__Brief__
Please revise the material below by replacing "Twitter" with "X" everywhere it occurs, keeping everything else unchanged. Leave the pictures out of your answer.

__Raw data__
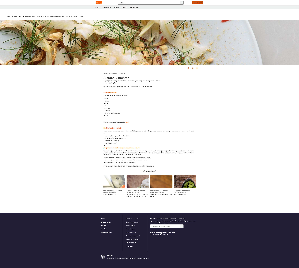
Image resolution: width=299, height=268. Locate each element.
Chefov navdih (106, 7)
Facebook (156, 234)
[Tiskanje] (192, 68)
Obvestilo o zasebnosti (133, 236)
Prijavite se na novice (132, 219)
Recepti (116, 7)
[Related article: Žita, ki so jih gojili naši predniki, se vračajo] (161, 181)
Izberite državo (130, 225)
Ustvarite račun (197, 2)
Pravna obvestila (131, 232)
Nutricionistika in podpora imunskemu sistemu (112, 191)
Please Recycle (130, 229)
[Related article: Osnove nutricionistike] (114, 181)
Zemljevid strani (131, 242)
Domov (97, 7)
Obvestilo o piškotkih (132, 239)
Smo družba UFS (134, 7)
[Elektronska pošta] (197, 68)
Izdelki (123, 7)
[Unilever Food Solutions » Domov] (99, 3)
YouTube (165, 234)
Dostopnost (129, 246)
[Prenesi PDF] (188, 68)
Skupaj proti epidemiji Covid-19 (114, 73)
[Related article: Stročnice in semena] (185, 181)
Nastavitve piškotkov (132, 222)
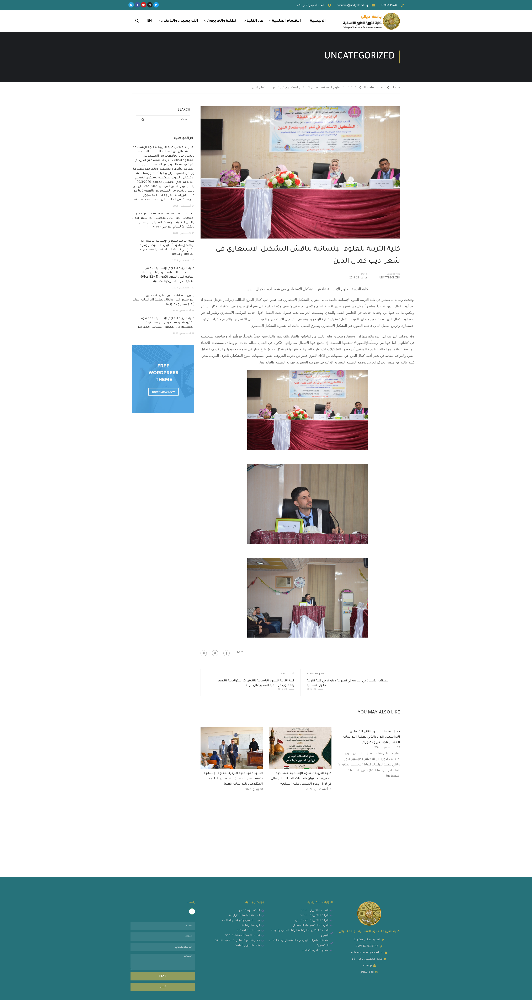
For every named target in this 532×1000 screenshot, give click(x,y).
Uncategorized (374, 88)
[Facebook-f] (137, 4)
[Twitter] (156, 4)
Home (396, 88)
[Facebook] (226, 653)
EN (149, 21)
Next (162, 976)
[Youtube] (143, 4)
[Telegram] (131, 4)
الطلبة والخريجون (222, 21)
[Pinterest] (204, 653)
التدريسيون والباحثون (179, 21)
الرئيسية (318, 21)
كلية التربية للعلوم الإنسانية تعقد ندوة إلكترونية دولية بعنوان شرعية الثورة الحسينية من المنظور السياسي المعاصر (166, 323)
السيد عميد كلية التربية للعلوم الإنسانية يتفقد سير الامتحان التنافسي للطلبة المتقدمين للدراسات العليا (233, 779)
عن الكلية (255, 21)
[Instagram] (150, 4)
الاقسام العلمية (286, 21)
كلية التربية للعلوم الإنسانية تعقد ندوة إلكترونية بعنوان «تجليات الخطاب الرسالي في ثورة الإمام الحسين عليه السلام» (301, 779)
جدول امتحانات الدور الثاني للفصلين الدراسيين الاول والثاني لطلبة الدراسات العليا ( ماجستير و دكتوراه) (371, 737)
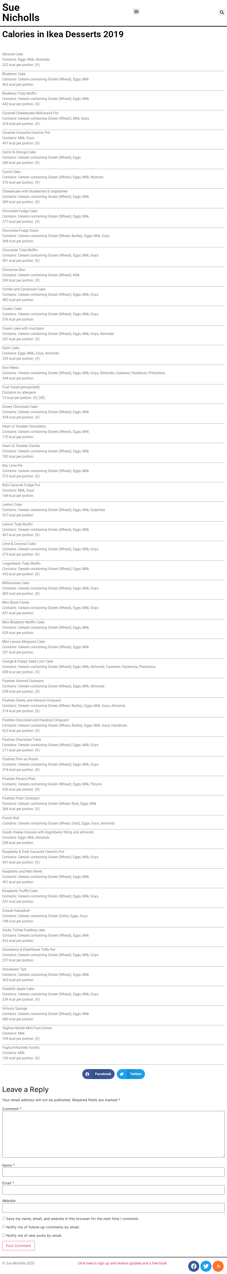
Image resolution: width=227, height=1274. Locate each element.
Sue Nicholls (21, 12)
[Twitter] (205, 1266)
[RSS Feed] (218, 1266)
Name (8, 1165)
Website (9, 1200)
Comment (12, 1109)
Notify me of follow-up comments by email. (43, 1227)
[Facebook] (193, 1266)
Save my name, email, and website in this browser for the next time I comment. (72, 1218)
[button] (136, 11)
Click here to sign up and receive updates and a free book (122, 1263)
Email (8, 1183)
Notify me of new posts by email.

__Written response__
Image resolution: width=299, height=268. Locate each element.
Chefov navdih (106, 7)
Facebook (156, 234)
[Tiskanje] (192, 68)
Obvestilo o zasebnosti (133, 236)
Prijavite se na novice (132, 219)
Recepti (116, 7)
[Related article: Žita, ki so jih gojili naši predniki, se vračajo] (161, 181)
Izberite državo (130, 225)
Ustvarite račun (197, 2)
Pravna obvestila (131, 232)
Nutricionistika in podpora imunskemu sistemu (112, 191)
Please Recycle (130, 229)
[Related article: Osnove nutricionistike] (114, 181)
Zemljevid strani (131, 242)
Domov (97, 7)
Obvestilo o piškotkih (132, 239)
Smo družba UFS (134, 7)
[Elektronska pošta] (197, 68)
Izdelki (123, 7)
[Unilever Food Solutions » Domov] (99, 3)
YouTube (165, 234)
Dostopnost (129, 246)
[Prenesi PDF] (188, 68)
Skupaj proti epidemiji Covid-19 (114, 73)
[Related article: Stročnice in semena] (185, 181)
Nastavitve piškotkov (132, 222)
For every named target in this 532×1000 screenshot, give click(x,y).
Uncategorized (374, 88)
[Facebook-f] (137, 4)
[X] (156, 4)
Home (396, 88)
[Facebook] (226, 653)
EN (149, 21)
Next (162, 976)
[Youtube] (143, 4)
[Telegram] (131, 4)
الطلبة والخريجون (222, 21)
[Pinterest] (204, 653)
التدريسيون والباحثون (179, 21)
الرئيسية (318, 21)
كلية التربية للعلوم الإنسانية تعقد ندوة إلكترونية دولية بعنوان شرعية الثورة الحسينية من المنظور السياسي المعاصر (166, 323)
السيد عميد كلية التربية للعلوم الإنسانية يتفقد سير الامتحان التنافسي للطلبة المتقدمين للدراسات العليا (233, 779)
عن الكلية (255, 21)
[Instagram] (150, 4)
الاقسام العلمية (286, 21)
كلية التربية للعلوم الإنسانية تعقد ندوة إلكترونية بعنوان «تجليات الخطاب الرسالي في ثورة الإمام الحسين عليه السلام» (301, 779)
جدول امتحانات الدور الثاني للفصلين الدراسيين الاول والثاني لطلبة الدراسات العليا ( ماجستير و دكتوراه) (371, 737)
Image resolution: width=227, height=1274. Locate each element.
Sue Nicholls (21, 12)
[X] (205, 1266)
[RSS Feed] (218, 1266)
Name (8, 1165)
Website (9, 1200)
Comment (12, 1109)
Notify me of follow-up comments by email. (43, 1227)
[Facebook] (193, 1266)
Save my name, email, and website in this browser for the next time I comment. (72, 1218)
[button] (136, 11)
Click here to sign up and receive updates and a free book (122, 1263)
Email (8, 1183)
Notify me of new posts by email.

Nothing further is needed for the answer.